Nothing in the records should differ when you write them out again.

■ EXERCISE MATERIAL
□ □ □ □ □ □ □
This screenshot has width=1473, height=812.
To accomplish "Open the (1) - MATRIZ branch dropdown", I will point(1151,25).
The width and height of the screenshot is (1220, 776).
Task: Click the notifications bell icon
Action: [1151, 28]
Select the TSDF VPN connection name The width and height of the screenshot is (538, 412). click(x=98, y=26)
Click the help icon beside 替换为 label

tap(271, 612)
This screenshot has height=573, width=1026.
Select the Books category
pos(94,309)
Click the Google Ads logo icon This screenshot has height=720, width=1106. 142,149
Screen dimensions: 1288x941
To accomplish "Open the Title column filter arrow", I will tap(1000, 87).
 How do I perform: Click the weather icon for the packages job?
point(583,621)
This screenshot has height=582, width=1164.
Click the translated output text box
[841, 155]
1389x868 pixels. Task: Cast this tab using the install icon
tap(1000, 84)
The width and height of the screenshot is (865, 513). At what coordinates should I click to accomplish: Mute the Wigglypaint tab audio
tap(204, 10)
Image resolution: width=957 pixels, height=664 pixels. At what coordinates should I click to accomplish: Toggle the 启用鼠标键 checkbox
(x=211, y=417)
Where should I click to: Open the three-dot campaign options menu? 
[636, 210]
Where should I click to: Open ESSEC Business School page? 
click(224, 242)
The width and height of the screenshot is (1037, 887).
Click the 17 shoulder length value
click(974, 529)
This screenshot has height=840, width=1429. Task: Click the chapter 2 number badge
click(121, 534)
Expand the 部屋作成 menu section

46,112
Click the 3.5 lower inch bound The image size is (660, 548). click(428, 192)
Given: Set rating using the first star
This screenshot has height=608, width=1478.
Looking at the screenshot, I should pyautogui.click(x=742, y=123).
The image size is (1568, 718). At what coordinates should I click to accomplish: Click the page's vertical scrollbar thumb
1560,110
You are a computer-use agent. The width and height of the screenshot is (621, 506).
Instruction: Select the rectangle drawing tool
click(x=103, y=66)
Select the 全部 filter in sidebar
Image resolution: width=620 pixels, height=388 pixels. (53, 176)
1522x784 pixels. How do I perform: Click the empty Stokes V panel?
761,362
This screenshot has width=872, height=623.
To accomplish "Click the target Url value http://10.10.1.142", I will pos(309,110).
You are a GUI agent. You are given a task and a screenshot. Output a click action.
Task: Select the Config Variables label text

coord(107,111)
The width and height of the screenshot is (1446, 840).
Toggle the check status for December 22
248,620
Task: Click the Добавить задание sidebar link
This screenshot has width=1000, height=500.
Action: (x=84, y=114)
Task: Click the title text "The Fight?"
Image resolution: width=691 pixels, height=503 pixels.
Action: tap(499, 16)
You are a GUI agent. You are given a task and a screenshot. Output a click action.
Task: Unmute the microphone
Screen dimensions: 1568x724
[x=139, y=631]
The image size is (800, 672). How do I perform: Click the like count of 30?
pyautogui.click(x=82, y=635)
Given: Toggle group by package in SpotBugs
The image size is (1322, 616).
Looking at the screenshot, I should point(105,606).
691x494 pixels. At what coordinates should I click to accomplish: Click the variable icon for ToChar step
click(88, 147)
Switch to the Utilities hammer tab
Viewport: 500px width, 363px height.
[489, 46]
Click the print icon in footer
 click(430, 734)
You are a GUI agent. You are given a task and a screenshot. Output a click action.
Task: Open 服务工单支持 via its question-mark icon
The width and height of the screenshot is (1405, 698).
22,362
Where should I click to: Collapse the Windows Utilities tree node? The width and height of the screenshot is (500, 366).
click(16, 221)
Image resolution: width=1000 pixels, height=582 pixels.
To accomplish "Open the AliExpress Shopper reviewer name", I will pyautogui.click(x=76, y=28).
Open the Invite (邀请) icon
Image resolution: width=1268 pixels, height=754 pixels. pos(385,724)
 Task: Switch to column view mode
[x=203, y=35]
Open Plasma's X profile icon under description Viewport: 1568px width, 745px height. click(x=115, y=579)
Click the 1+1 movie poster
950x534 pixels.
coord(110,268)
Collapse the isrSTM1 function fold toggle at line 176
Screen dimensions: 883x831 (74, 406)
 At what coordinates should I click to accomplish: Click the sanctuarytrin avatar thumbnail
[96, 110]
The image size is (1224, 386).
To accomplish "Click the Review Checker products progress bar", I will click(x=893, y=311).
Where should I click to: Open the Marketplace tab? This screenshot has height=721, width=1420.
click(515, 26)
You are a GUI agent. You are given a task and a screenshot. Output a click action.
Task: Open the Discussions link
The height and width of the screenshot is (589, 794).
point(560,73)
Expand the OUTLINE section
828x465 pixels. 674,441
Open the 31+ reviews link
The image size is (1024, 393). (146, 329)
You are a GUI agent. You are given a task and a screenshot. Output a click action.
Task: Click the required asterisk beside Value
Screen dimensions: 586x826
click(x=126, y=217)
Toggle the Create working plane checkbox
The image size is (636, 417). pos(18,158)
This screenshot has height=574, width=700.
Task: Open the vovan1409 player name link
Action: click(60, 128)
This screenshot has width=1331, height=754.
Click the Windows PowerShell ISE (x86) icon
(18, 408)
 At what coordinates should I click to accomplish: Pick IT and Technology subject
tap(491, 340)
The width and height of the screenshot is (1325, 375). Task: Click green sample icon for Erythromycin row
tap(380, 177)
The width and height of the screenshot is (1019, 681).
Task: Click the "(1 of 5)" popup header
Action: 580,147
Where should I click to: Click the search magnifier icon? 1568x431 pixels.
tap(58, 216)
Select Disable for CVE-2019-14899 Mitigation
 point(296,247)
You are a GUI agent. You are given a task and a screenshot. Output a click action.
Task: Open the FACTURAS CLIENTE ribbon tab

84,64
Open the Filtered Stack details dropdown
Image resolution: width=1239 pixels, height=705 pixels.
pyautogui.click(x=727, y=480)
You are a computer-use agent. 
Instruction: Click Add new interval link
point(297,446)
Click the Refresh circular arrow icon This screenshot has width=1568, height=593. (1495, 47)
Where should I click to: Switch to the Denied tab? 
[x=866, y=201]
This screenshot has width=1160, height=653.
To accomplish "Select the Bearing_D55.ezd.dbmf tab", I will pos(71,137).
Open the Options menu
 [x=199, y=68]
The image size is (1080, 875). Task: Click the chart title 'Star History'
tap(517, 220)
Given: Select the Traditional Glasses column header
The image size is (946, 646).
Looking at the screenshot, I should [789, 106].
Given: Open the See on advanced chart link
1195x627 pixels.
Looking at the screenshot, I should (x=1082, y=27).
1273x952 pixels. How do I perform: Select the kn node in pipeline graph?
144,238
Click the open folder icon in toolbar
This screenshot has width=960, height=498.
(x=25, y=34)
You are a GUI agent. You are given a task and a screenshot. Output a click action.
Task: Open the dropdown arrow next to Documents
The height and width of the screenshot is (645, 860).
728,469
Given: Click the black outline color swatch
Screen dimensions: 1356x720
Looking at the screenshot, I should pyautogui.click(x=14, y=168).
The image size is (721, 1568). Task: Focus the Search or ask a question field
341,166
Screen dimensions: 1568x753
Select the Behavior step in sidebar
□ □ □ □ □ □ □
■ TASK RESPONSE
This screenshot has width=1473, height=812.
To accomplish "Open the (1) - MATRIZ branch dropdown", I will point(1151,25).
The width and height of the screenshot is (1220, 776).
Task: Click the notifications bell icon
Action: [1151, 28]
Select the TSDF VPN connection name The width and height of the screenshot is (538, 412). click(x=98, y=26)
Click the help icon beside 替换为 label

tap(271, 612)
This screenshot has height=573, width=1026.
Select the Books category
pos(94,309)
Click the Google Ads logo icon This screenshot has height=720, width=1106. 142,149
Screen dimensions: 1288x941
To accomplish "Open the Title column filter arrow", I will tap(1000, 87).
 How do I perform: Click the weather icon for the packages job?
point(583,621)
This screenshot has height=582, width=1164.
Click the translated output text box
[841, 155]
1389x868 pixels. Task: Cast this tab using the install icon
tap(1000, 84)
The width and height of the screenshot is (865, 513). At what coordinates should I click to accomplish: Mute the Wigglypaint tab audio
tap(204, 10)
Image resolution: width=957 pixels, height=664 pixels. At what coordinates should I click to accomplish: Toggle the 启用鼠标键 checkbox
(x=211, y=417)
Where should I click to: Open the three-dot campaign options menu? 
[636, 210]
Where should I click to: Open ESSEC Business School page? 
click(224, 242)
The width and height of the screenshot is (1037, 887).
Click the 17 shoulder length value
click(974, 529)
This screenshot has height=840, width=1429. Task: Click the chapter 2 number badge
click(121, 534)
Expand the 部屋作成 menu section

46,112
Click the 3.5 lower inch bound The image size is (660, 548). click(428, 192)
Given: Set rating using the first star
This screenshot has height=608, width=1478.
Looking at the screenshot, I should pyautogui.click(x=742, y=123).
The image size is (1568, 718). At what coordinates should I click to accomplish: Click the page's vertical scrollbar thumb
1560,110
You are a computer-use agent. The width and height of the screenshot is (621, 506).
Instruction: Select the rectangle drawing tool
click(x=103, y=66)
Select the 全部 filter in sidebar
Image resolution: width=620 pixels, height=388 pixels. (53, 176)
1522x784 pixels. How do I perform: Click the empty Stokes V panel?
761,362
This screenshot has width=872, height=623.
To accomplish "Click the target Url value http://10.10.1.142", I will pos(309,110).
You are a GUI agent. You are given a task and a screenshot. Output a click action.
Task: Select the Config Variables label text

coord(107,111)
The width and height of the screenshot is (1446, 840).
Toggle the check status for December 22
248,620
Task: Click the Добавить задание sidebar link
This screenshot has width=1000, height=500.
Action: (x=84, y=114)
Task: Click the title text "The Fight?"
Image resolution: width=691 pixels, height=503 pixels.
Action: tap(499, 16)
You are a GUI agent. You are given a task and a screenshot. Output a click action.
Task: Unmute the microphone
Screen dimensions: 1568x724
[x=139, y=631]
The image size is (800, 672). How do I perform: Click the like count of 30?
pyautogui.click(x=82, y=635)
Given: Toggle group by package in SpotBugs
The image size is (1322, 616).
Looking at the screenshot, I should point(105,606).
691x494 pixels. At what coordinates should I click to accomplish: Click the variable icon for ToChar step
click(88, 147)
Switch to the Utilities hammer tab
Viewport: 500px width, 363px height.
[489, 46]
Click the print icon in footer
 click(430, 734)
You are a GUI agent. You are given a task and a screenshot. Output a click action.
Task: Open 服务工单支持 via its question-mark icon
The width and height of the screenshot is (1405, 698).
22,362
Where should I click to: Collapse the Windows Utilities tree node? The width and height of the screenshot is (500, 366).
click(16, 221)
Image resolution: width=1000 pixels, height=582 pixels.
To accomplish "Open the AliExpress Shopper reviewer name", I will pyautogui.click(x=76, y=28).
Open the Invite (邀请) icon
Image resolution: width=1268 pixels, height=754 pixels. pos(385,724)
 Task: Switch to column view mode
[x=203, y=35]
Open Plasma's X profile icon under description Viewport: 1568px width, 745px height. click(x=115, y=579)
Click the 1+1 movie poster
950x534 pixels.
coord(110,268)
Collapse the isrSTM1 function fold toggle at line 176
Screen dimensions: 883x831 (74, 406)
 At what coordinates should I click to accomplish: Click the sanctuarytrin avatar thumbnail
[96, 110]
The image size is (1224, 386).
To accomplish "Click the Review Checker products progress bar", I will click(x=893, y=311).
Where should I click to: Open the Marketplace tab? This screenshot has height=721, width=1420.
click(515, 26)
You are a GUI agent. You are given a task and a screenshot. Output a click action.
Task: Open the Discussions link
The height and width of the screenshot is (589, 794).
point(560,73)
Expand the OUTLINE section
828x465 pixels. 674,441
Open the 31+ reviews link
The image size is (1024, 393). (146, 329)
You are a GUI agent. You are given a task and a screenshot. Output a click action.
Task: Click the required asterisk beside Value
Screen dimensions: 586x826
click(x=126, y=217)
Toggle the Create working plane checkbox
The image size is (636, 417). pos(18,158)
This screenshot has height=574, width=700.
Task: Open the vovan1409 player name link
Action: click(60, 128)
This screenshot has width=1331, height=754.
Click the Windows PowerShell ISE (x86) icon
(18, 408)
 At what coordinates should I click to accomplish: Pick IT and Technology subject
tap(491, 340)
The width and height of the screenshot is (1325, 375). Task: Click green sample icon for Erythromycin row
tap(380, 177)
The width and height of the screenshot is (1019, 681).
Task: Click the "(1 of 5)" popup header
Action: 580,147
Where should I click to: Click the search magnifier icon? 1568x431 pixels.
tap(58, 216)
Select Disable for CVE-2019-14899 Mitigation
 point(296,247)
You are a GUI agent. You are given a task and a screenshot. Output a click action.
Task: Open the FACTURAS CLIENTE ribbon tab

84,64
Open the Filtered Stack details dropdown
Image resolution: width=1239 pixels, height=705 pixels.
pyautogui.click(x=727, y=480)
You are a computer-use agent. 
Instruction: Click Add new interval link
point(297,446)
Click the Refresh circular arrow icon This screenshot has width=1568, height=593. (1495, 47)
Where should I click to: Switch to the Denied tab? 
[x=866, y=201]
This screenshot has width=1160, height=653.
To accomplish "Select the Bearing_D55.ezd.dbmf tab", I will pos(71,137).
Open the Options menu
 [x=199, y=68]
The image size is (1080, 875). Task: Click the chart title 'Star History'
tap(517, 220)
Given: Select the Traditional Glasses column header
The image size is (946, 646).
Looking at the screenshot, I should [789, 106].
Given: Open the See on advanced chart link
1195x627 pixels.
Looking at the screenshot, I should (x=1082, y=27).
1273x952 pixels. How do I perform: Select the kn node in pipeline graph?
144,238
Click the open folder icon in toolbar
This screenshot has width=960, height=498.
(x=25, y=34)
You are a GUI agent. You are given a task and a screenshot. Output a click action.
Task: Open the dropdown arrow next to Documents
The height and width of the screenshot is (645, 860).
728,469
Given: Click the black outline color swatch
Screen dimensions: 1356x720
Looking at the screenshot, I should pyautogui.click(x=14, y=168).
The image size is (721, 1568). Task: Focus the Search or ask a question field
341,166
Screen dimensions: 1568x753
Select the Behavior step in sidebar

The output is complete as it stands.